Relating Cut and Paste Invariants and TQFTs

TL;DR

This paper explores the relationship between topological quantum field theories (TQFTs) and cut-and-paste invariants of smooth manifolds, revealing a natural group homomorphism and characterizing the structure of these invariants.

Contribution

It establishes a group homomorphism linking invertible TQFTs and SKK invariants, and shows all positive real-valued SKK invariants derive from invertible TQFTs.

Findings

A natural group homomorphism between invertible TQFTs and SKK invariants.

An exact sequence describing the relationship among these groups.
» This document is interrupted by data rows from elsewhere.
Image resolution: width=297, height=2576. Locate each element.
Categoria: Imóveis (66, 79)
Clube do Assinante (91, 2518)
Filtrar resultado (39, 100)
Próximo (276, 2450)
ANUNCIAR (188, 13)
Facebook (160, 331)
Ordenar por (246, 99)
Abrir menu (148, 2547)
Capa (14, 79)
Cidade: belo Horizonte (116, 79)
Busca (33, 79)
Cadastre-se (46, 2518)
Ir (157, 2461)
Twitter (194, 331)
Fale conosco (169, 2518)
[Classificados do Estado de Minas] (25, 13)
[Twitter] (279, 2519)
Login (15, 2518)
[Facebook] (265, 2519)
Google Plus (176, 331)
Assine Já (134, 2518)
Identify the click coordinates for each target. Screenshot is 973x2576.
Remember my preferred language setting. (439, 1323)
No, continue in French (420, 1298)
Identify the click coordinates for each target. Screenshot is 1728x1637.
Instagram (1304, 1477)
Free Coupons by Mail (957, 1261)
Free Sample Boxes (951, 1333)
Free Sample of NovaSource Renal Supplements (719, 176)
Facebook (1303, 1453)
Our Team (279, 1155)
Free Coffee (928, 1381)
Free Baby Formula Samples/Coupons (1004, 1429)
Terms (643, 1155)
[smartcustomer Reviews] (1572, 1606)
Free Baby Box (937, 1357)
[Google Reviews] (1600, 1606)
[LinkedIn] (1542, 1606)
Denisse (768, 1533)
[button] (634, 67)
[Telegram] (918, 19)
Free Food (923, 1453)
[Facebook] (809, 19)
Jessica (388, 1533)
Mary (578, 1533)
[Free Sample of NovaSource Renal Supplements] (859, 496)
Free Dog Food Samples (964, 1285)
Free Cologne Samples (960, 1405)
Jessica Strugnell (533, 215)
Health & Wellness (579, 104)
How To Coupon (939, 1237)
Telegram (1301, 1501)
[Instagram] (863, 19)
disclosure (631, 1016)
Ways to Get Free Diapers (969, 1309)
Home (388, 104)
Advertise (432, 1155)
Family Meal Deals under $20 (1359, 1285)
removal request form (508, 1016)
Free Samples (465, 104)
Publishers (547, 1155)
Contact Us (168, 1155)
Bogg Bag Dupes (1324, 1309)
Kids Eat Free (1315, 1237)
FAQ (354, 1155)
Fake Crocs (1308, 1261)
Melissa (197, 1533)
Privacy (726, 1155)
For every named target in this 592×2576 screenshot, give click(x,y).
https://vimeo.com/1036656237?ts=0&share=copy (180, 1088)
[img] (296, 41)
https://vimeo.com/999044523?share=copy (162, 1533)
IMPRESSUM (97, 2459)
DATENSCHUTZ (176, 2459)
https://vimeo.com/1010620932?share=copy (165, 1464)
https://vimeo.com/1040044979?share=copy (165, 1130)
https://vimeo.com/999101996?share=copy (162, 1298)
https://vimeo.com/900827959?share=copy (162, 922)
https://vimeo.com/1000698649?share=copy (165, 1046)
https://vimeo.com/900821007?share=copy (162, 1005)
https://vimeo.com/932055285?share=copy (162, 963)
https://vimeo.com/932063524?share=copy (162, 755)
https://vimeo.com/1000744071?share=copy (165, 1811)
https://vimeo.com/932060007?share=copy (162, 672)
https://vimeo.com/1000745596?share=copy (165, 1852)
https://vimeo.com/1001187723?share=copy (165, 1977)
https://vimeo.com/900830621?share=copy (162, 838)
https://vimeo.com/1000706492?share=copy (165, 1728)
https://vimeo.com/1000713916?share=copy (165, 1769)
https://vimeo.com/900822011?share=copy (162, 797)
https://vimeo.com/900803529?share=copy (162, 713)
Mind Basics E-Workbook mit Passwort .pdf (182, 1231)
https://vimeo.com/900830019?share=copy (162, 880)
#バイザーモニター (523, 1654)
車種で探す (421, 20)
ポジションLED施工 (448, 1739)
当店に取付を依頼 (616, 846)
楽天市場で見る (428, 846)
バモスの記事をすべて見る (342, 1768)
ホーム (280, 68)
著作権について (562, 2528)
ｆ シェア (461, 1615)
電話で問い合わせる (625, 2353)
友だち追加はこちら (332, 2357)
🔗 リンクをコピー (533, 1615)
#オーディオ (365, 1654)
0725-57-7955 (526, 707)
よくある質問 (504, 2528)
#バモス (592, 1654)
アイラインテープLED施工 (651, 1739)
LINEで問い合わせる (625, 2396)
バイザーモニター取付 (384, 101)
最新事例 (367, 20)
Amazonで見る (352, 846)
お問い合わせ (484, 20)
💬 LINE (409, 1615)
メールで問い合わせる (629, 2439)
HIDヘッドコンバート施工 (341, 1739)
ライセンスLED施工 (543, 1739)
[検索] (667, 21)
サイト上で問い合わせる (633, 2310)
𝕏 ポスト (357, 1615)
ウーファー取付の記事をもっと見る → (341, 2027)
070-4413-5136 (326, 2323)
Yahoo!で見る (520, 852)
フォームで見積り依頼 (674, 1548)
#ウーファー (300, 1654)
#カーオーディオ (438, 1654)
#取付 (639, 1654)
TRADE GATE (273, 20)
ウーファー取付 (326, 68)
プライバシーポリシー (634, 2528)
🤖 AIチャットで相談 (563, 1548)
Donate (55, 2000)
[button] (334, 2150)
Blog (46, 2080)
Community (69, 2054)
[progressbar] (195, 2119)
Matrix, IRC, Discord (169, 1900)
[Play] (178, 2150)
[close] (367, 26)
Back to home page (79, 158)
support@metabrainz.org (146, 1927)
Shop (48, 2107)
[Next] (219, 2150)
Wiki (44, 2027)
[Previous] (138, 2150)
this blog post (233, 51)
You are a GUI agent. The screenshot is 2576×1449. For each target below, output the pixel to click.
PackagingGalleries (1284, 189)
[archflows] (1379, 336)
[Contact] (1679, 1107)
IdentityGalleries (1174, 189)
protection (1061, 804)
All positive real-valued SKK invariants can be realized as restrictions of invertible TQFTs.

Abstract

In this paper, we shall be concerned with a relation between TQFTs and cut and paste invariants introduced by Karras, Kreck, Neumann and Ossa. Cut and paste invariants, or SK invariants, are functions on the set of smooth manifolds that are invariant under the cutting and pasting operation. Central to the work in this paper are also SKK invariants, whose values on cut and paste equivalent manifolds differ by an error term depending only on the glueing diffeomorphism. Here we investigate a surprisingly natural group homomorphism between the group of invertible TQFTs and the group of SKK invariants and describe how these groups fit into an exact sequence. We conclude in particular that all positive real-valued SKK invariants can be realized as restrictions of invertible TQFTs. All manifolds are smooth and oriented throughout unless stated otherwise.